Thanks to the new feature such pods can request a higher CPU at the time of pod creation and can be resized down to normal running needs once the application has finished initializing. We will also consider how to automatically apply such changes on the cluster once the pod is ready. In order to do that, we will use Kyverno. Kyverno policies can mutate Kubernetes resources in reaction to admission callbacks – which perfectly matches our needs in this exercise.

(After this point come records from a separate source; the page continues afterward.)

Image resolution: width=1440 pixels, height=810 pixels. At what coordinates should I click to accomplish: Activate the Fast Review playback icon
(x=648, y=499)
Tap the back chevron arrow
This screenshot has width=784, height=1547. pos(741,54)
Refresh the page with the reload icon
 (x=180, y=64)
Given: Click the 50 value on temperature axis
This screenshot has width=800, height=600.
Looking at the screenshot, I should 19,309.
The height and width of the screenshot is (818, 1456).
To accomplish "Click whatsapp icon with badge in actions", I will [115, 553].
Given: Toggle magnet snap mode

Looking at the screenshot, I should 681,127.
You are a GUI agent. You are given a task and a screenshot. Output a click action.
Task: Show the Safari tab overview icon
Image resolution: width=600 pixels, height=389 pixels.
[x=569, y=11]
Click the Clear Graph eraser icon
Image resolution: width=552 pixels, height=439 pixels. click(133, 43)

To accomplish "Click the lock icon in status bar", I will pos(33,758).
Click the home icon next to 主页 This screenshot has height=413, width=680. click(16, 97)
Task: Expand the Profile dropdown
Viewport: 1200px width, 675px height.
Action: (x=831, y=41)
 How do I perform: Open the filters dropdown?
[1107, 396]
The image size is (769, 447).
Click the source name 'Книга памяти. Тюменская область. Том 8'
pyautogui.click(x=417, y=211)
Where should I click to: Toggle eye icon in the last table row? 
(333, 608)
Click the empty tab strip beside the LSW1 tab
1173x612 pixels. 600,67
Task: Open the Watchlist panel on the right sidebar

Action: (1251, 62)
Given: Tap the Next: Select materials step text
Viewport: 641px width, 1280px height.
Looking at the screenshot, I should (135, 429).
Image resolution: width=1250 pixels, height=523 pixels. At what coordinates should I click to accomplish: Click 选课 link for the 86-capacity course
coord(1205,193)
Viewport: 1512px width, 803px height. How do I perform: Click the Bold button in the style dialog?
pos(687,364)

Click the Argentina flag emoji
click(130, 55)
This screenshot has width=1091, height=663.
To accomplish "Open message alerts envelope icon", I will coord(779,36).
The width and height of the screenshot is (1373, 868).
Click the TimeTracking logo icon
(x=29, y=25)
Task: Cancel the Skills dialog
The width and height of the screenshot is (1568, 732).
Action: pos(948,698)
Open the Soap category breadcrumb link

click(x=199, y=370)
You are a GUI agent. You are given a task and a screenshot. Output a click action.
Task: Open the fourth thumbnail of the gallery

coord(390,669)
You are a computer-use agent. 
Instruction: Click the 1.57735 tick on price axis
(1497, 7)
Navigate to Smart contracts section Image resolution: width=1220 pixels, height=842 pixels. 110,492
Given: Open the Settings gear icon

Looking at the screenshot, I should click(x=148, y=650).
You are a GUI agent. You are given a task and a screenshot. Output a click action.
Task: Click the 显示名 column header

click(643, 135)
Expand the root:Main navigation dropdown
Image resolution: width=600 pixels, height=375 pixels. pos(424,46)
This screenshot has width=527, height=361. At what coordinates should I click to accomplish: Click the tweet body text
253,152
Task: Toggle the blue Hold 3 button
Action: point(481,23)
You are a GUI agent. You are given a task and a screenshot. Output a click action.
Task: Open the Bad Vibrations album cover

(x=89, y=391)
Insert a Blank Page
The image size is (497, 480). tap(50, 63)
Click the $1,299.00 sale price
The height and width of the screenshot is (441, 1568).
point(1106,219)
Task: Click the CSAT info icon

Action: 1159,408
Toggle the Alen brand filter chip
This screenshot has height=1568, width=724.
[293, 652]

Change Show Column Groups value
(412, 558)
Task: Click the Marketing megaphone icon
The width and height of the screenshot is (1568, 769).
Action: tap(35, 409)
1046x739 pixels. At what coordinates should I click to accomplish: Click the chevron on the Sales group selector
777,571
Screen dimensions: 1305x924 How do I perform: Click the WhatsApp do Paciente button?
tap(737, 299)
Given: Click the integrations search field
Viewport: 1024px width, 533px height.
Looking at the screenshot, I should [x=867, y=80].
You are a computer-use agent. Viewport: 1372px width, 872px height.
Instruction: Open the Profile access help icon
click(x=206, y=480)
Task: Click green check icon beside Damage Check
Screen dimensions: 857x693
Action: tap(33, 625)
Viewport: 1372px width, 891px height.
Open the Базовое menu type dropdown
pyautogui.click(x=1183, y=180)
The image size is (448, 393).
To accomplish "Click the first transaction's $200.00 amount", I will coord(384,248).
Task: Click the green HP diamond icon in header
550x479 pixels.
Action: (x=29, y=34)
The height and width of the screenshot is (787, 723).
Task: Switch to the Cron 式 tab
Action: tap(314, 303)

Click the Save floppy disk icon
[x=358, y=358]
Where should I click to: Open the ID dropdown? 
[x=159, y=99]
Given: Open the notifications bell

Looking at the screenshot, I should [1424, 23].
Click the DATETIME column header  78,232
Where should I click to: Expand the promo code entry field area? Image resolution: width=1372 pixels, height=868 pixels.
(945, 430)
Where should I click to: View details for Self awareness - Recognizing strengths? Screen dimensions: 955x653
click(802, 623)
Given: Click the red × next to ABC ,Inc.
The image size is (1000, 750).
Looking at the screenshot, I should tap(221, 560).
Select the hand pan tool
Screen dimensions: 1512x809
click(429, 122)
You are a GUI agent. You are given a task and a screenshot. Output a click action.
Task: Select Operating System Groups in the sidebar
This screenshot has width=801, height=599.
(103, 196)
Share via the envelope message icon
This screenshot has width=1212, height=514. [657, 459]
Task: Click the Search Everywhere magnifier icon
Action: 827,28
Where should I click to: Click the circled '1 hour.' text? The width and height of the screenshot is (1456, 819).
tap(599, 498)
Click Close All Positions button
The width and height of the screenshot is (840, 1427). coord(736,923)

You can somehow associate “In-place Pod Vertical Scaling” with the Vertical Pod Autoscaler tool. The Kubernetes Vertical Pod Autoscaler (VPA) automatically adjusts the CPU and memory reservations for pods to do the “right-sizing” for your applications. However, these are two different things. Currently, VPA is working on out-of-the-box support for in-place pod vertical scaling. If you don’t use VPA, this article still provides a valuable solution to your problems with CPU limits and Java startup.
I think our goal is pretty clear. Let’s begin!
Enable In-place Pod Vertical Scaling
Since the “in-place pod vertical scaling” feature is still in the alpha state we need to explicitly enable it on Kubernetes. I’m testing that feature on Minikube. Here’s my minikube starting command (you try with lower memory if you wish):
$ minikube start --memory='8g' \
--feature-gates=InPlacePodVerticalScaling=true
Install Kyverno on Kubernetes
Before we deploy the app we need to install Kyverno and create its policy. However, our scenario is not very standard for Kyverno. Let’s take some time to analyze it. When creating a new Kubernetes Deployment
we should set the right CPU to allow fast startup of our Java app. Once our app has started and is ready to work we will resize the limit to match the standard app requirements. We cannot do it until the app startup procedure is in progress. In other words, we are not waiting for the pod Running
status…
… but for app container readiness inside the pod.
Here’s a picture that illustrates our scenario. We will set the CPU limit to 2 cores during startup. Once our app is started we decrease it to 500 millicores.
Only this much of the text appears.